WHAT YOU SHOULD DO: Reproduce verbatim the lines of the material below, starting at the line with "This screenshot has height=471, width=650." and ending at the line with "Click the resize", both inclusive; skip the rest.

.....

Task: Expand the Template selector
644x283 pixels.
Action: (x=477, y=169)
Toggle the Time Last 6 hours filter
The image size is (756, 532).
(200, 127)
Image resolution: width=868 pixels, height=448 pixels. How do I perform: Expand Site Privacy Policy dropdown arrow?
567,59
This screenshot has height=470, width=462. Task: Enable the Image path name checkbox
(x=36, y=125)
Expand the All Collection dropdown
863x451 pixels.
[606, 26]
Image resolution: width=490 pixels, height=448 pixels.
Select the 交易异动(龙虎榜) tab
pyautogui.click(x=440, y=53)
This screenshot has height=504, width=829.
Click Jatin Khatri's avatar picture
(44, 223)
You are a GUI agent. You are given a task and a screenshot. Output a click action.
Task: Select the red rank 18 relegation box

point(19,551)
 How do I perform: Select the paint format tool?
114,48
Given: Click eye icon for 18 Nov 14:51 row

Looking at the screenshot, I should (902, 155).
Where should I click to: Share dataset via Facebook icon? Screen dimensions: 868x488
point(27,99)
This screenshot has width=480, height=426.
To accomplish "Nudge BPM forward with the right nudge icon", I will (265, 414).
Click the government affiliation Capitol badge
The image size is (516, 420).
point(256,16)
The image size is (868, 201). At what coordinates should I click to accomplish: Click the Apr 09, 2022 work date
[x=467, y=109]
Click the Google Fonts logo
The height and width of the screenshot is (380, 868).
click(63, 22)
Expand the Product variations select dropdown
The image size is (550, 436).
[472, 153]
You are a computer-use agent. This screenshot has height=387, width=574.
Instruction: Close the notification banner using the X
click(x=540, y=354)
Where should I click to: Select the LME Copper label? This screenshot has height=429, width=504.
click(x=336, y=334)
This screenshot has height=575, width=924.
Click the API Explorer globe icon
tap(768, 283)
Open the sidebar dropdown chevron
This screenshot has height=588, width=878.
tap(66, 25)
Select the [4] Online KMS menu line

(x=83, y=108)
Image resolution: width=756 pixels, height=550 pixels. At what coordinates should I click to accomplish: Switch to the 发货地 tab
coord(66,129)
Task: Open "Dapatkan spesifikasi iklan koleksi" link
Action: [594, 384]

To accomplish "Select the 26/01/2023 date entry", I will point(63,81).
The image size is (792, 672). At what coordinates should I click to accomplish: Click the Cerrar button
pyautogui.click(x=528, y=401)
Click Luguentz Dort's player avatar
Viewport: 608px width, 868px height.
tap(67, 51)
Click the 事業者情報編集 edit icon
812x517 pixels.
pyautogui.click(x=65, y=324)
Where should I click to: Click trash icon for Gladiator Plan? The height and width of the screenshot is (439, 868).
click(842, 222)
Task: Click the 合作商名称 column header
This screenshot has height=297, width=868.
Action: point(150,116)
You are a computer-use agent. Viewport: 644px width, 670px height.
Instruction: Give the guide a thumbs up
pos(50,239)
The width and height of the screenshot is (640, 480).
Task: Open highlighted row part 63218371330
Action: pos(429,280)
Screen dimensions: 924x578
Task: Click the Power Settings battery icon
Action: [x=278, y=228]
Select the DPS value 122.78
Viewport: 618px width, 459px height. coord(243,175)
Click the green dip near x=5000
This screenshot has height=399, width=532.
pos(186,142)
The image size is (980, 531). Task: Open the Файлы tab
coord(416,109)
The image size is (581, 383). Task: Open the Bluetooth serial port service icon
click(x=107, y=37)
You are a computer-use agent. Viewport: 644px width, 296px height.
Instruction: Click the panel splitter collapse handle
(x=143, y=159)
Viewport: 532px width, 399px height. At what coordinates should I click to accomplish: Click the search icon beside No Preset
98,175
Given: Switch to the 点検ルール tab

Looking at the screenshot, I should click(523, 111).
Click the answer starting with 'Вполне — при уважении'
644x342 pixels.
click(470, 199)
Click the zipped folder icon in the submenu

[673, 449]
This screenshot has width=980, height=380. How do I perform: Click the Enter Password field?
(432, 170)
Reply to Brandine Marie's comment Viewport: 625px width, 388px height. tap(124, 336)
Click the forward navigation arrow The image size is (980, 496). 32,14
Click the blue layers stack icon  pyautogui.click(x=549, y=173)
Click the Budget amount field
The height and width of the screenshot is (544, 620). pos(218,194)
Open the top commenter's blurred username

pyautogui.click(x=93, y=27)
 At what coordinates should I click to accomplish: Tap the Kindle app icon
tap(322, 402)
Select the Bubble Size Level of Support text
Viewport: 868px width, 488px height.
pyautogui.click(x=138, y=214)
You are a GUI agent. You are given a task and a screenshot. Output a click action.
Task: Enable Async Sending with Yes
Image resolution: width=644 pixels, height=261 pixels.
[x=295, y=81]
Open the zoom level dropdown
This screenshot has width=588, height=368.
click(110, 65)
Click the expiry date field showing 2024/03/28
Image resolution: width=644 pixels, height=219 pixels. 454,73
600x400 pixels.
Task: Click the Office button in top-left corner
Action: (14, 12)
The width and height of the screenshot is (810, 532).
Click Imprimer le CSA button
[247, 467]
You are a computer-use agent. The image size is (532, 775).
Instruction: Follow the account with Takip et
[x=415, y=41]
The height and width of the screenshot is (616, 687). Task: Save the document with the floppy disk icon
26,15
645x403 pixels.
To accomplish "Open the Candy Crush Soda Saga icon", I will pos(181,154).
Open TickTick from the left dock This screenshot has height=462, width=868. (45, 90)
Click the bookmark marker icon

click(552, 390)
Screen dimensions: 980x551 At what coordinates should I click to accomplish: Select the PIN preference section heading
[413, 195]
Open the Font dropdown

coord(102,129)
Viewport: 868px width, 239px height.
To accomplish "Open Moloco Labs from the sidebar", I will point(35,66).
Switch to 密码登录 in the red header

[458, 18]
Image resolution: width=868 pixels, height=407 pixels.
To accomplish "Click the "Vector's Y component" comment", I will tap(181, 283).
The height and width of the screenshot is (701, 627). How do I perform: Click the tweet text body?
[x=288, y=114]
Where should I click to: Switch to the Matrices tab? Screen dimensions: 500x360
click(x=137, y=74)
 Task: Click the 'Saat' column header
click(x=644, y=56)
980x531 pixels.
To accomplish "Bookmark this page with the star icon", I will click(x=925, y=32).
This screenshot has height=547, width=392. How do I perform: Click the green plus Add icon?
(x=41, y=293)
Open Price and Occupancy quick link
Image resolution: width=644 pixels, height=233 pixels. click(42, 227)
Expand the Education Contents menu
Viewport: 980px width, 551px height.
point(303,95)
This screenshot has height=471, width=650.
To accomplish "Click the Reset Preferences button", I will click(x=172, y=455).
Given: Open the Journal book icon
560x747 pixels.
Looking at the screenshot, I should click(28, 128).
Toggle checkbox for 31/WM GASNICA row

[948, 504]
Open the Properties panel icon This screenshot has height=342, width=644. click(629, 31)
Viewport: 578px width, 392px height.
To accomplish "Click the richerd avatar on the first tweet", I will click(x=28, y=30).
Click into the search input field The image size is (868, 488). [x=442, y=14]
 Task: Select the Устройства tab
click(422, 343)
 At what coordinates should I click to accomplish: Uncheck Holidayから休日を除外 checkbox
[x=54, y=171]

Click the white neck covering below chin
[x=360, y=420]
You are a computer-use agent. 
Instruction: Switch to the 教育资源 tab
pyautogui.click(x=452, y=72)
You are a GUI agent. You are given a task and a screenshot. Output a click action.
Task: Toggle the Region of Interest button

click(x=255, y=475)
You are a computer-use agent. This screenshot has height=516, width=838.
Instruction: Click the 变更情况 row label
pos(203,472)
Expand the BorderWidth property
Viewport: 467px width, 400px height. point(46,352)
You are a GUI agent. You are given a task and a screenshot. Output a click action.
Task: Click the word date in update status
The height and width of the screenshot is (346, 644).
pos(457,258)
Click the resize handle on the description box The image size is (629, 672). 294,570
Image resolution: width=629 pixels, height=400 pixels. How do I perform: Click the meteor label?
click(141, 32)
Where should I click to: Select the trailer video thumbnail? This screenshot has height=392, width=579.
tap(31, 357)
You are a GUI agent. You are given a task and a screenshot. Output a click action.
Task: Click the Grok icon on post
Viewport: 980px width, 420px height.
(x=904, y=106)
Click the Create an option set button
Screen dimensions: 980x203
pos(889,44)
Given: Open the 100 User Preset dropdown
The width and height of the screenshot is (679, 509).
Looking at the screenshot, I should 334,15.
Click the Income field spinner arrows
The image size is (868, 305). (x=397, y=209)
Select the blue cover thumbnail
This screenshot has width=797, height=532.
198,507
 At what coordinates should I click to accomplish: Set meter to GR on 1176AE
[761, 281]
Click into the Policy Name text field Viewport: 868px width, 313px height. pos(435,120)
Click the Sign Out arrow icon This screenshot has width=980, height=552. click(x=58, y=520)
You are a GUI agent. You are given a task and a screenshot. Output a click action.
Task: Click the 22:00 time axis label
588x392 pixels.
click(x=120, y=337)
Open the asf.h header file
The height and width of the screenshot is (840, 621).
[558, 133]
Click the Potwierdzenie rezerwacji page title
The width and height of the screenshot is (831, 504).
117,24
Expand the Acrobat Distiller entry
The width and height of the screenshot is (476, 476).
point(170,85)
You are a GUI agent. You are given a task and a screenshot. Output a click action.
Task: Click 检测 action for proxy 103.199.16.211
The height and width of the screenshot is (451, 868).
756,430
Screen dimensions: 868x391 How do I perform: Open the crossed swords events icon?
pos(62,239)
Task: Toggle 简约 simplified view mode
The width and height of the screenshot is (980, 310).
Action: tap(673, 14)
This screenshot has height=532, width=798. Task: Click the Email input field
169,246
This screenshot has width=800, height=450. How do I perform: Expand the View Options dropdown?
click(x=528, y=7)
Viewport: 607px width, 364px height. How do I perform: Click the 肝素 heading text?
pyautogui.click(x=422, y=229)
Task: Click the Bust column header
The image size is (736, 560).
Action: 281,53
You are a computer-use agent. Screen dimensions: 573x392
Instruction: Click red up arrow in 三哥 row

.....

TASK OUTPUT:
This screenshot has height=471, width=650.
To accomplish "Click the Reset Preferences button", I will click(x=172, y=455).
Given: Open the Journal book icon
560x747 pixels.
Looking at the screenshot, I should click(28, 128).
Toggle checkbox for 31/WM GASNICA row

[948, 504]
Open the Properties panel icon This screenshot has height=342, width=644. click(629, 31)
Viewport: 578px width, 392px height.
To accomplish "Click the richerd avatar on the first tweet", I will click(x=28, y=30).
Click into the search input field The image size is (868, 488). [x=442, y=14]
 Task: Select the Устройства tab
click(422, 343)
 At what coordinates should I click to accomplish: Uncheck Holidayから休日を除外 checkbox
[x=54, y=171]

Click the white neck covering below chin
[x=360, y=420]
You are a computer-use agent. 
Instruction: Switch to the 教育资源 tab
pyautogui.click(x=452, y=72)
You are a GUI agent. You are given a task and a screenshot. Output a click action.
Task: Toggle the Region of Interest button

click(x=255, y=475)
You are a computer-use agent. This screenshot has height=516, width=838.
Instruction: Click the 变更情况 row label
pos(203,472)
Expand the BorderWidth property
Viewport: 467px width, 400px height. point(46,352)
You are a GUI agent. You are given a task and a screenshot. Output a click action.
Task: Click the word date in update status
The height and width of the screenshot is (346, 644).
pos(457,258)
Click the resize handle on the description box The image size is (629, 672). 294,570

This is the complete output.